What this task involves
Update the entries below by replacing "Screen dimensions" with "Screen size" and leave everything else unchanged.

Items
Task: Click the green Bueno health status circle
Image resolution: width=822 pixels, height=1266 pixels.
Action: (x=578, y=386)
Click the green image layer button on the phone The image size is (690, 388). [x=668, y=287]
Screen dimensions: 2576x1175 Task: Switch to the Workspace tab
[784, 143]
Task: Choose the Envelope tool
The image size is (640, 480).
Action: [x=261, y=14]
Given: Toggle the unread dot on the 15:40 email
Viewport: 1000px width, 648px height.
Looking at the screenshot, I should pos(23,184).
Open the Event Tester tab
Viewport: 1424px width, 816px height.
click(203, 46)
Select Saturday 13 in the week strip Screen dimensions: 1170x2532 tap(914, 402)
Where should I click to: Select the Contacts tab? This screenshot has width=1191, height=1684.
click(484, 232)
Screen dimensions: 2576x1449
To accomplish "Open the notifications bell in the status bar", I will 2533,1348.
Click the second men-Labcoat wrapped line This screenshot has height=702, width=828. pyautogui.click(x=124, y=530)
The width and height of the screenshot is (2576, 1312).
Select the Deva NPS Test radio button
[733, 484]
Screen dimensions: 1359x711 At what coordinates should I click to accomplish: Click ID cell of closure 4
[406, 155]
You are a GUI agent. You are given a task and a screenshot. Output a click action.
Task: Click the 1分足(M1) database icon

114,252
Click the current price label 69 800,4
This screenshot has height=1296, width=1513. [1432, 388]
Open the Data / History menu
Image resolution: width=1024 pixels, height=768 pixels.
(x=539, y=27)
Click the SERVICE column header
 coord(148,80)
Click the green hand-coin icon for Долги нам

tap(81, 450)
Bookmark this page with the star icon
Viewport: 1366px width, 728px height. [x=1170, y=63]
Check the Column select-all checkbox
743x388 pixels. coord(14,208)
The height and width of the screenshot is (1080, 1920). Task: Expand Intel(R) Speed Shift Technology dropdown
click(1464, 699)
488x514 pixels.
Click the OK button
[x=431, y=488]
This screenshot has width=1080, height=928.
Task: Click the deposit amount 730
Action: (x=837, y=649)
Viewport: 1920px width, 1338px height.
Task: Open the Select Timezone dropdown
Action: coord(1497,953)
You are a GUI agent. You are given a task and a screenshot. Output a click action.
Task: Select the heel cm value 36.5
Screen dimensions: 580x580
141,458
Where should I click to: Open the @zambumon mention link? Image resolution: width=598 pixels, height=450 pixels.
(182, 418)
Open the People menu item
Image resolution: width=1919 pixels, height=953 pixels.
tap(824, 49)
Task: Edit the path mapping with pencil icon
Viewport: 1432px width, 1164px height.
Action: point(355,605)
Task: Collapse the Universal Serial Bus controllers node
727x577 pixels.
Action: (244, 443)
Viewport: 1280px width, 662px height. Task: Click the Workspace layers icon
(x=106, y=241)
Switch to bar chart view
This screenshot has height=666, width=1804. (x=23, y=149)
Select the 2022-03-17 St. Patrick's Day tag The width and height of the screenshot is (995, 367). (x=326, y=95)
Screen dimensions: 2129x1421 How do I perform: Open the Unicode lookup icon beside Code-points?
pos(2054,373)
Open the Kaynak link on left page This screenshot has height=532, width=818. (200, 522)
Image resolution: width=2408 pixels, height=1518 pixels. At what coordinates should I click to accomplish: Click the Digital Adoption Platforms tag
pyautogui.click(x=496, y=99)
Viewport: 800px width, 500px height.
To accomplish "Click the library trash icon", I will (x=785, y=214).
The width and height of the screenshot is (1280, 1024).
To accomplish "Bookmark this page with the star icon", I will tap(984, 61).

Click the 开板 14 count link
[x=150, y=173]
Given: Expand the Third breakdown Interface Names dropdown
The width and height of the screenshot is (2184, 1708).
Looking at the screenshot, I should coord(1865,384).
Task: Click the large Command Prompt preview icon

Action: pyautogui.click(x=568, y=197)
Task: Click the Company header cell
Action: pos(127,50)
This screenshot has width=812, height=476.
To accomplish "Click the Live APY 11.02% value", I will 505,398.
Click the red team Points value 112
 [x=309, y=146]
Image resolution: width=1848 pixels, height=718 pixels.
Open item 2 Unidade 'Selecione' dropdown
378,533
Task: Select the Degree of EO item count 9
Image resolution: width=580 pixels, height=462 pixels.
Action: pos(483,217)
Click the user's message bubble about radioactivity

Complete response
Task: Click the green Bueno health status circle
Image resolution: width=822 pixels, height=1266 pixels.
Action: (x=578, y=386)
Click the green image layer button on the phone The image size is (690, 388). [x=668, y=287]
Screen size: 2576x1175 Task: Switch to the Workspace tab
[784, 143]
Task: Choose the Envelope tool
The image size is (640, 480).
Action: [x=261, y=14]
Given: Toggle the unread dot on the 15:40 email
Viewport: 1000px width, 648px height.
Looking at the screenshot, I should pos(23,184).
Open the Event Tester tab
Viewport: 1424px width, 816px height.
click(203, 46)
Select Saturday 13 in the week strip Screen size: 1170x2532 tap(914, 402)
Where should I click to: Select the Contacts tab? This screenshot has width=1191, height=1684.
click(484, 232)
Screen size: 2576x1449
To accomplish "Open the notifications bell in the status bar", I will 2533,1348.
Click the second men-Labcoat wrapped line This screenshot has height=702, width=828. pyautogui.click(x=124, y=530)
The width and height of the screenshot is (2576, 1312).
Select the Deva NPS Test radio button
[733, 484]
Screen size: 1359x711 At what coordinates should I click to accomplish: Click ID cell of closure 4
[406, 155]
You are a GUI agent. You are given a task and a screenshot. Output a click action.
Task: Click the 1分足(M1) database icon

114,252
Click the current price label 69 800,4
This screenshot has height=1296, width=1513. [1432, 388]
Open the Data / History menu
Image resolution: width=1024 pixels, height=768 pixels.
(x=539, y=27)
Click the SERVICE column header
 coord(148,80)
Click the green hand-coin icon for Долги нам

tap(81, 450)
Bookmark this page with the star icon
Viewport: 1366px width, 728px height. [x=1170, y=63]
Check the Column select-all checkbox
743x388 pixels. coord(14,208)
The height and width of the screenshot is (1080, 1920). Task: Expand Intel(R) Speed Shift Technology dropdown
click(1464, 699)
488x514 pixels.
Click the OK button
[x=431, y=488]
This screenshot has width=1080, height=928.
Task: Click the deposit amount 730
Action: (x=837, y=649)
Viewport: 1920px width, 1338px height.
Task: Open the Select Timezone dropdown
Action: coord(1497,953)
You are a GUI agent. You are given a task and a screenshot. Output a click action.
Task: Select the heel cm value 36.5
Screen size: 580x580
141,458
Where should I click to: Open the @zambumon mention link? Image resolution: width=598 pixels, height=450 pixels.
(182, 418)
Open the People menu item
Image resolution: width=1919 pixels, height=953 pixels.
tap(824, 49)
Task: Edit the path mapping with pencil icon
Viewport: 1432px width, 1164px height.
Action: point(355,605)
Task: Collapse the Universal Serial Bus controllers node
727x577 pixels.
Action: (244, 443)
Viewport: 1280px width, 662px height. Task: Click the Workspace layers icon
(x=106, y=241)
Switch to bar chart view
This screenshot has height=666, width=1804. (x=23, y=149)
Select the 2022-03-17 St. Patrick's Day tag The width and height of the screenshot is (995, 367). (x=326, y=95)
Screen size: 2129x1421 How do I perform: Open the Unicode lookup icon beside Code-points?
pos(2054,373)
Open the Kaynak link on left page This screenshot has height=532, width=818. (200, 522)
Image resolution: width=2408 pixels, height=1518 pixels. At what coordinates should I click to accomplish: Click the Digital Adoption Platforms tag
pyautogui.click(x=496, y=99)
Viewport: 800px width, 500px height.
To accomplish "Click the library trash icon", I will (x=785, y=214).
The width and height of the screenshot is (1280, 1024).
To accomplish "Bookmark this page with the star icon", I will tap(984, 61).

Click the 开板 14 count link
[x=150, y=173]
Given: Expand the Third breakdown Interface Names dropdown
The width and height of the screenshot is (2184, 1708).
Looking at the screenshot, I should coord(1865,384).
Task: Click the large Command Prompt preview icon

Action: pyautogui.click(x=568, y=197)
Task: Click the Company header cell
Action: pos(127,50)
This screenshot has width=812, height=476.
To accomplish "Click the Live APY 11.02% value", I will 505,398.
Click the red team Points value 112
 [x=309, y=146]
Image resolution: width=1848 pixels, height=718 pixels.
Open item 2 Unidade 'Selecione' dropdown
378,533
Task: Select the Degree of EO item count 9
Image resolution: width=580 pixels, height=462 pixels.
Action: pos(483,217)
Click the user's message bubble about radioactivity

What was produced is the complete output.